**What you have to do**
Word for word, copy the line containing "103 (224, 1044)" and each line after it in the records below, ending with the last line.

──────── Information given

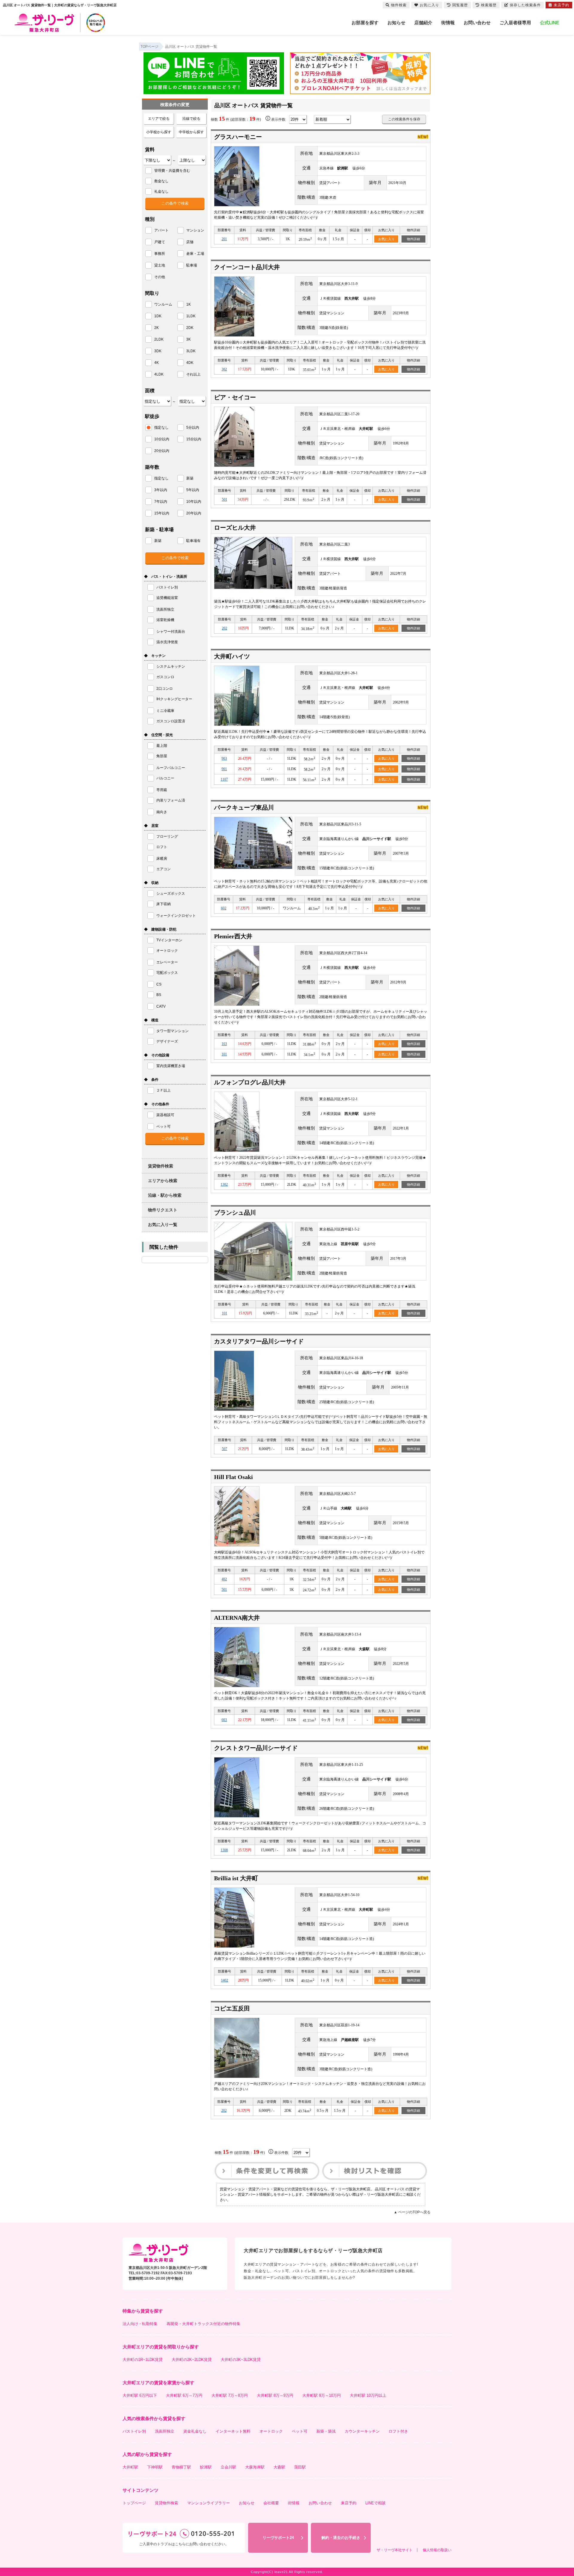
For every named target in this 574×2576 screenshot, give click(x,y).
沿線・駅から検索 (164, 1195)
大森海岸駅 (255, 2467)
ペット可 (299, 2431)
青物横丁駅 (181, 2467)
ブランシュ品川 (235, 1212)
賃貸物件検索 (160, 1166)
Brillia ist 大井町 (236, 1878)
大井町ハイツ (232, 656)
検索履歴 (489, 5)
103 (224, 1044)
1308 (224, 1850)
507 (224, 1449)
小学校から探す (158, 132)
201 (224, 239)
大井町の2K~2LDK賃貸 (192, 2359)
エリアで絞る (159, 119)
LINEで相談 (375, 2503)
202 (224, 628)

────────────────

**Written response**
103 (224, 1044)
1308 (224, 1850)
507 (224, 1449)
小学校から探す (158, 132)
201 (224, 239)
大井町の2K~2LDK賃貸 (192, 2359)
エリアで絞る (159, 119)
LINEで相談 (375, 2503)
202 (224, 628)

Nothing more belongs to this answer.